Reproduce the complete set of records, exactly as they appear.

_Given information_.
# # #

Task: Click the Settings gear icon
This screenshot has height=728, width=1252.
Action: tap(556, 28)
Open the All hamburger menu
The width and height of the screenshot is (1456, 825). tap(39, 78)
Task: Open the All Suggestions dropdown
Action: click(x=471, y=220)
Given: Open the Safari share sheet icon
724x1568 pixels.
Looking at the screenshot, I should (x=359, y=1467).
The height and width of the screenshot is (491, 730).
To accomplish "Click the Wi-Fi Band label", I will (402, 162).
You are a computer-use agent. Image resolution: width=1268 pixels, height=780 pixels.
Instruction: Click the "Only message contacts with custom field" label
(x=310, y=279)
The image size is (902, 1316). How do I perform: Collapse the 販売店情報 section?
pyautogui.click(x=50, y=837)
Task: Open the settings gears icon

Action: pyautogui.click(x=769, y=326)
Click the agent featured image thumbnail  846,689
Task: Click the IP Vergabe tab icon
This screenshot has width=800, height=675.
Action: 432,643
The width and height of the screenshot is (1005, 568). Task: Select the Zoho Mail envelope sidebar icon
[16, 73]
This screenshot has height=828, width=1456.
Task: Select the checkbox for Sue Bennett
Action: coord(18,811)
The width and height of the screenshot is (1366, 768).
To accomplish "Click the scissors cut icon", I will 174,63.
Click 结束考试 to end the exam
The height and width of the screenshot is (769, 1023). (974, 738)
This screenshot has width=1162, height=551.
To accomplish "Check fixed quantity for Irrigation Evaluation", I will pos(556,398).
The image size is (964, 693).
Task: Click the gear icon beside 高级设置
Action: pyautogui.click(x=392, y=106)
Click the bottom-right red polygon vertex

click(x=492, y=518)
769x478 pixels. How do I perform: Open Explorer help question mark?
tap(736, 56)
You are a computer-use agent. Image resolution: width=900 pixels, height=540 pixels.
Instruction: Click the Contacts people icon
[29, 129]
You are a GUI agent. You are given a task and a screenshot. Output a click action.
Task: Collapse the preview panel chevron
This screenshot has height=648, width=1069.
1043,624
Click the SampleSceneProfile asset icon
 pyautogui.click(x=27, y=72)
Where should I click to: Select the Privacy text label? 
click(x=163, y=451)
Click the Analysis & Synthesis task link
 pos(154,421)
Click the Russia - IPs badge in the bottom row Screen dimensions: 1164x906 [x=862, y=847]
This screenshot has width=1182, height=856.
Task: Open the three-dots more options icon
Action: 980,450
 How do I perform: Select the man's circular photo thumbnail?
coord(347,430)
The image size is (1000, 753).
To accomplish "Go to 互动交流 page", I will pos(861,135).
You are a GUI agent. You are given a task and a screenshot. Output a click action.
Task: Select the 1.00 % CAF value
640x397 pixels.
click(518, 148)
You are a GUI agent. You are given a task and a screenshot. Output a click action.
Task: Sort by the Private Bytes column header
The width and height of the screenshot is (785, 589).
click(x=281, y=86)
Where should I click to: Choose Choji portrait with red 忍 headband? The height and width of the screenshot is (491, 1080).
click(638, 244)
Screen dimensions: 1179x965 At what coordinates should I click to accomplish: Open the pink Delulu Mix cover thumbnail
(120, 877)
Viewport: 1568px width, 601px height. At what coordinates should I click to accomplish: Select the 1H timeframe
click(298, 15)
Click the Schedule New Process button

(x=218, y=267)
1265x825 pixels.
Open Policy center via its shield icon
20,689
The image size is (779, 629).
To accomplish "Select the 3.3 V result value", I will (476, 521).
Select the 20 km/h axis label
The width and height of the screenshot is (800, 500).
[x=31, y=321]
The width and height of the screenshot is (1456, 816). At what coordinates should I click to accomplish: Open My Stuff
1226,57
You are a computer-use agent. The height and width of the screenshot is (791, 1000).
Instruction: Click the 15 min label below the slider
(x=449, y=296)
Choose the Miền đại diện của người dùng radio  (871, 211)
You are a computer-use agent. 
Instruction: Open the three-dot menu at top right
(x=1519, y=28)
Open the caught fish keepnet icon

# # #

_Task output_.
Task: Click the Settings gear icon
This screenshot has height=728, width=1252.
Action: tap(556, 28)
Open the All hamburger menu
The width and height of the screenshot is (1456, 825). tap(39, 78)
Task: Open the All Suggestions dropdown
Action: click(x=471, y=220)
Given: Open the Safari share sheet icon
724x1568 pixels.
Looking at the screenshot, I should (x=359, y=1467).
The height and width of the screenshot is (491, 730).
To accomplish "Click the Wi-Fi Band label", I will (402, 162).
You are a computer-use agent. Image resolution: width=1268 pixels, height=780 pixels.
Instruction: Click the "Only message contacts with custom field" label
(x=310, y=279)
The image size is (902, 1316). How do I perform: Collapse the 販売店情報 section?
pyautogui.click(x=50, y=837)
Task: Open the settings gears icon

Action: pyautogui.click(x=769, y=326)
Click the agent featured image thumbnail  846,689
Task: Click the IP Vergabe tab icon
This screenshot has width=800, height=675.
Action: 432,643
The width and height of the screenshot is (1005, 568). Task: Select the Zoho Mail envelope sidebar icon
[16, 73]
This screenshot has height=828, width=1456.
Task: Select the checkbox for Sue Bennett
Action: coord(18,811)
The width and height of the screenshot is (1366, 768).
To accomplish "Click the scissors cut icon", I will 174,63.
Click 结束考试 to end the exam
The height and width of the screenshot is (769, 1023). (974, 738)
This screenshot has width=1162, height=551.
To accomplish "Check fixed quantity for Irrigation Evaluation", I will pos(556,398).
The image size is (964, 693).
Task: Click the gear icon beside 高级设置
Action: pyautogui.click(x=392, y=106)
Click the bottom-right red polygon vertex

click(x=492, y=518)
769x478 pixels. How do I perform: Open Explorer help question mark?
tap(736, 56)
You are a computer-use agent. Image resolution: width=900 pixels, height=540 pixels.
Instruction: Click the Contacts people icon
[29, 129]
You are a GUI agent. You are given a task and a screenshot. Output a click action.
Task: Collapse the preview panel chevron
This screenshot has height=648, width=1069.
1043,624
Click the SampleSceneProfile asset icon
 pyautogui.click(x=27, y=72)
Where should I click to: Select the Privacy text label? 
click(x=163, y=451)
Click the Analysis & Synthesis task link
 pos(154,421)
Click the Russia - IPs badge in the bottom row Screen dimensions: 1164x906 [x=862, y=847]
This screenshot has width=1182, height=856.
Task: Open the three-dots more options icon
Action: 980,450
 How do I perform: Select the man's circular photo thumbnail?
coord(347,430)
The image size is (1000, 753).
To accomplish "Go to 互动交流 page", I will pos(861,135).
You are a GUI agent. You are given a task and a screenshot. Output a click action.
Task: Select the 1.00 % CAF value
640x397 pixels.
click(518, 148)
You are a GUI agent. You are given a task and a screenshot. Output a click action.
Task: Sort by the Private Bytes column header
The width and height of the screenshot is (785, 589).
click(x=281, y=86)
Where should I click to: Choose Choji portrait with red 忍 headband? The height and width of the screenshot is (491, 1080).
click(638, 244)
Screen dimensions: 1179x965 At what coordinates should I click to accomplish: Open the pink Delulu Mix cover thumbnail
(120, 877)
Viewport: 1568px width, 601px height. At what coordinates should I click to accomplish: Select the 1H timeframe
click(298, 15)
Click the Schedule New Process button

(x=218, y=267)
1265x825 pixels.
Open Policy center via its shield icon
20,689
The image size is (779, 629).
To accomplish "Select the 3.3 V result value", I will (476, 521).
Select the 20 km/h axis label
The width and height of the screenshot is (800, 500).
[x=31, y=321]
The width and height of the screenshot is (1456, 816). At what coordinates should I click to accomplish: Open My Stuff
1226,57
You are a computer-use agent. The height and width of the screenshot is (791, 1000).
Instruction: Click the 15 min label below the slider
(x=449, y=296)
Choose the Miền đại diện của người dùng radio  (871, 211)
You are a computer-use agent. 
Instruction: Open the three-dot menu at top right
(x=1519, y=28)
Open the caught fish keepnet icon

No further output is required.